Consegna → Ricopia il passo dell'articolo sul caro benzina compreso tra "Si leva alta" e "delle zone colpite.", estremi inclusi, cambiando "caro-benzina" in "rincaro dei carburanti".

Testo riportato →
============
Caro benzina, i sindaci del cratere: "Ricostruzione post-sisma sarà più cara"

(Nicola Alemanno, sindaco di Norcia)
Dopo l'aumento dei prezzi del carburante, si fanno sentire le voci dei primi cittadini di Norcia e Cascia: "Saranno penalizzate le piccole aziende coinvolte"
Si leva alta la voce dei primi cittadini sulla vicenda del caro-benzina. L'impennata dei costi del carburanti dovuta alla fine del taglio delle accise dal parte del Governo andrà inevitabilmente a pesare anche sul processo di ricostruzione post-sisma, che ora entra nella sua fase decisiva, dopo la fine dell'era Legnini che ha dato un grande impulso e l'arrivo del nuovo commissario Guido Castelli, che ora sarà chiamato a gestire la ripartenza anche economica delle zone colpite.
"L'aumento dei prezzi dei carburanti, inevitabilmente, si ripercuote sui costi della ricostruzione post sisma del centro Italia", dicono il sindaco di Cascia Mario De Carolis e quello di Norcia, Nicola Alemanno.
============
Dati di localizzazione tramite coordinate in pixel
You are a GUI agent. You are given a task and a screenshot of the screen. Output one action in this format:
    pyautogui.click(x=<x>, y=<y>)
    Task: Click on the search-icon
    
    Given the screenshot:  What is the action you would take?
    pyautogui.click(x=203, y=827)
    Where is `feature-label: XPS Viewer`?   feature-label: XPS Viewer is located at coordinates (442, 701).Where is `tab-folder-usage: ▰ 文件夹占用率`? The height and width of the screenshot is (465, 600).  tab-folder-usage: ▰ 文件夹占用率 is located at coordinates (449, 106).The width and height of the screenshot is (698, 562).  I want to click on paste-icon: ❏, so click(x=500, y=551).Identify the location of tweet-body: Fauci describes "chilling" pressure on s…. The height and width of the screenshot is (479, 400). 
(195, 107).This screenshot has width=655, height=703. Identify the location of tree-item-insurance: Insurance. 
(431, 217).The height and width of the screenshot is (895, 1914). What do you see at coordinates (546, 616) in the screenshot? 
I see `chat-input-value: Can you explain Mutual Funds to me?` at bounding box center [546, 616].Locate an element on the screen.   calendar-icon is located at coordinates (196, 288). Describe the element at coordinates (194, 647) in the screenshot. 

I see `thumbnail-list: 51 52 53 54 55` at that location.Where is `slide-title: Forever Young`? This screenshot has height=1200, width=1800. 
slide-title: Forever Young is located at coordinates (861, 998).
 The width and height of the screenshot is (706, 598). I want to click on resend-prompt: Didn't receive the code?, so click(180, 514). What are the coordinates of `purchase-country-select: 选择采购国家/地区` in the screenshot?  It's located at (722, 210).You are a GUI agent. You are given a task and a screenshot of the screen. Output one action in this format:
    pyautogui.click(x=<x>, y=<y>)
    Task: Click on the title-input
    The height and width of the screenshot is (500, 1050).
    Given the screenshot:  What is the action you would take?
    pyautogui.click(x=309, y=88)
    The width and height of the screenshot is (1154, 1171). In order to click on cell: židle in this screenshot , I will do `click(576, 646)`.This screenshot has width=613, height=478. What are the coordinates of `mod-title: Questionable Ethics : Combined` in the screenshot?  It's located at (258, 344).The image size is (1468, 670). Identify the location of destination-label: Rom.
============
Soluzione proposta →
Si leva alta la voce dei primi cittadini sulla vicenda del rincaro dei carburanti. L'impennata dei costi del carburanti dovuta alla fine del taglio delle accise dal parte del Governo andrà inevitabilmente a pesare anche sul processo di ricostruzione post-sisma, che ora entra nella sua fase decisiva, dopo la fine dell'era Legnini che ha dato un grande impulso e l'arrivo del nuovo commissario Guido Castelli, che ora sarà chiamato a gestire la ripartenza anche economica delle zone colpite.